Borrelia burgdorferi organisms lacking plasmids 25 and 28-1 are internalized by human blood phagocytes at a rate identical to that of the wild-type strain.

Lyme borreliosis caused by Borrelia burgdorferi is a persistent infection capable of withstanding the host's vigorous immune response. Several reports have shown that the spirochete's linear plasmids 25 and 28-1 are essential for its infectivity. In this context, it was proposed that Borrelia burgdorferi organisms control their uptake by macrophages and polymorphonuclear leukocytes (PMNs) through plasmid-encoded proteins and that this mechanism confers resistance to phagocytosis. To investigate this proposal, a precise flow-cytometry-based method with human blood was used to study the impact of the plasmids 25 and 28-1 on B. burgdorferi clearance over 150 min and to investigate whether low-passage organisms are more resistant to phagocytosis than high-passage B. burgdorferi. Exposure of human blood PMNs or blood monocytes to fluorescein isothiocyanate-labeled B. burgdorferi B31 organisms lacking the linear plasmids 25, 28-1, or both revealed that all spirochete populations were internalized at the same rate as the wild-type borrelia parent strain B31. Moreover, no differences in phagocytosis kinetics were detected when low- or high-passage wild-type B. burgdorferi B31 or N40 were cocultured with blood cells.
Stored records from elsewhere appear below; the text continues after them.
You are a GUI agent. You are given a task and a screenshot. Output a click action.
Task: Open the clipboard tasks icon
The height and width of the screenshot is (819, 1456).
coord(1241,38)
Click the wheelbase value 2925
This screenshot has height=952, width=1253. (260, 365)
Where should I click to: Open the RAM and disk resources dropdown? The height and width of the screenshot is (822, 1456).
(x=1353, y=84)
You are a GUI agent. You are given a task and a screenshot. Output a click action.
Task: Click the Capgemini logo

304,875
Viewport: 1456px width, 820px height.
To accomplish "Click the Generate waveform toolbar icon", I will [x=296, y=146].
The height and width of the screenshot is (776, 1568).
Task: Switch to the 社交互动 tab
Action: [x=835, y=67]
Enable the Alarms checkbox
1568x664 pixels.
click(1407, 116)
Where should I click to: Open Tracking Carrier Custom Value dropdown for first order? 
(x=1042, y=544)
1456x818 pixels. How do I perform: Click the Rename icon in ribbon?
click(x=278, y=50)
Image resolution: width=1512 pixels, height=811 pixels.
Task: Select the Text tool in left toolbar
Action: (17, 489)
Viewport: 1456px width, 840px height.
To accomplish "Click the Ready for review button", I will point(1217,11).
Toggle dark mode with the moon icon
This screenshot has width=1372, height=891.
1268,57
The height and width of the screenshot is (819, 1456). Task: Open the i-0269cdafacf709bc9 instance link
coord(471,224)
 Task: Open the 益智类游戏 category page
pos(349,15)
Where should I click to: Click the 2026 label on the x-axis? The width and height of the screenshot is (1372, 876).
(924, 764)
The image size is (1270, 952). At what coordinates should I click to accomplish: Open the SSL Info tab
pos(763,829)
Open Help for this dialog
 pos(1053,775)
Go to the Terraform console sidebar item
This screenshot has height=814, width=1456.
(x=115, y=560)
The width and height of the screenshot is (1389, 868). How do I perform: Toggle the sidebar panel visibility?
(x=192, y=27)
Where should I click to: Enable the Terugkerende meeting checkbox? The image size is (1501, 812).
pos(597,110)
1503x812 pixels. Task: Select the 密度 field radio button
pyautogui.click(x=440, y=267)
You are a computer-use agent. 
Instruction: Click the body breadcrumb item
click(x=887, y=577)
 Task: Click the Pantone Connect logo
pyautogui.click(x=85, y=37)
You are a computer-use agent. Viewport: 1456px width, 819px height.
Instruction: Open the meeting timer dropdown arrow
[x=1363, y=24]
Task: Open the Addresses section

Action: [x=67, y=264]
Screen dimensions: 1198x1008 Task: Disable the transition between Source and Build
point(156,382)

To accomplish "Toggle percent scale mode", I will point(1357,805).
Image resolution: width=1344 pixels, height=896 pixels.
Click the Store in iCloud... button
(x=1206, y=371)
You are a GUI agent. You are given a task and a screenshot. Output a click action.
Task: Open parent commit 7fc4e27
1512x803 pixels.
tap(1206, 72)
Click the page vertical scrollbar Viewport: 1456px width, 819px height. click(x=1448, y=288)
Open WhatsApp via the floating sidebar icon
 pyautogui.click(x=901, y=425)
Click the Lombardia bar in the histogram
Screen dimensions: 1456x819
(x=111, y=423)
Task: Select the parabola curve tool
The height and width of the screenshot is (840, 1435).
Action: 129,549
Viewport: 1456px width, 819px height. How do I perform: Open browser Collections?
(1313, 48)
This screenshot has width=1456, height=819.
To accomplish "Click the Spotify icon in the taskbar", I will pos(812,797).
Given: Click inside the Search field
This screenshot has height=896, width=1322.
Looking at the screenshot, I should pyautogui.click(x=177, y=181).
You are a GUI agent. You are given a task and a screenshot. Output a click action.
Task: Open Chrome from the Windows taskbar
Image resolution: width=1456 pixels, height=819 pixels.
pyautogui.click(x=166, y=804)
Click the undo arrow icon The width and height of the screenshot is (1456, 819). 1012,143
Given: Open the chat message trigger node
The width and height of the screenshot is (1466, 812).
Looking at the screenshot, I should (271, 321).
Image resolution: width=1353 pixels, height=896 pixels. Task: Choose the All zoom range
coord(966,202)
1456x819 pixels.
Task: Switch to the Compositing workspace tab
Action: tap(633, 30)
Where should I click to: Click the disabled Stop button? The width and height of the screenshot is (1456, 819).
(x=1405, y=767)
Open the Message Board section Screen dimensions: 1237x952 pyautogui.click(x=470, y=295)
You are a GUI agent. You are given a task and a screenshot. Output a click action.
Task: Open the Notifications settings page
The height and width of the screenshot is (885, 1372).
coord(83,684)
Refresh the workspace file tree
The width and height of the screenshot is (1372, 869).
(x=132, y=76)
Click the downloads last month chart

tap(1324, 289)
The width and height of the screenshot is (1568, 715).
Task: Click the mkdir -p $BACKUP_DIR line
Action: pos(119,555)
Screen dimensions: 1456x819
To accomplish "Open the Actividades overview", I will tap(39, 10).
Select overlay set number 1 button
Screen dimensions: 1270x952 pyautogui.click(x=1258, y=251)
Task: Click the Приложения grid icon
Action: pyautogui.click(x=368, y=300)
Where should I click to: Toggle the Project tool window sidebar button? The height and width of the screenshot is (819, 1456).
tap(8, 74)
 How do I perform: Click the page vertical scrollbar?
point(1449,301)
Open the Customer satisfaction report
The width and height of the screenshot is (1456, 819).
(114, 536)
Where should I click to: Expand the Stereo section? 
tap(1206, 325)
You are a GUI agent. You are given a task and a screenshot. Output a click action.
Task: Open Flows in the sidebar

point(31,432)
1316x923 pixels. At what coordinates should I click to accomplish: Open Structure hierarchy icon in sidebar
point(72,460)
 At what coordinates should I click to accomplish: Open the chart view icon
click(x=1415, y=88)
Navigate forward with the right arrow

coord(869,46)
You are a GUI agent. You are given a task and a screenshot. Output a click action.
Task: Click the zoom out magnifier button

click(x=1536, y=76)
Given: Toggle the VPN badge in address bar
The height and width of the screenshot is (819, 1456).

Plasmid loss and probable associated surface protein changes due to serial in vitro propagation of B. burgdorferi do not affect the resistance of these organisms to internalization by phagocytic cells. In particular, we found no evidence for a plasmid-controlled (lp25 and lp28-1) resistance of B. burgdorferi to phagocytosis by leukocytes of the host's innate immune system.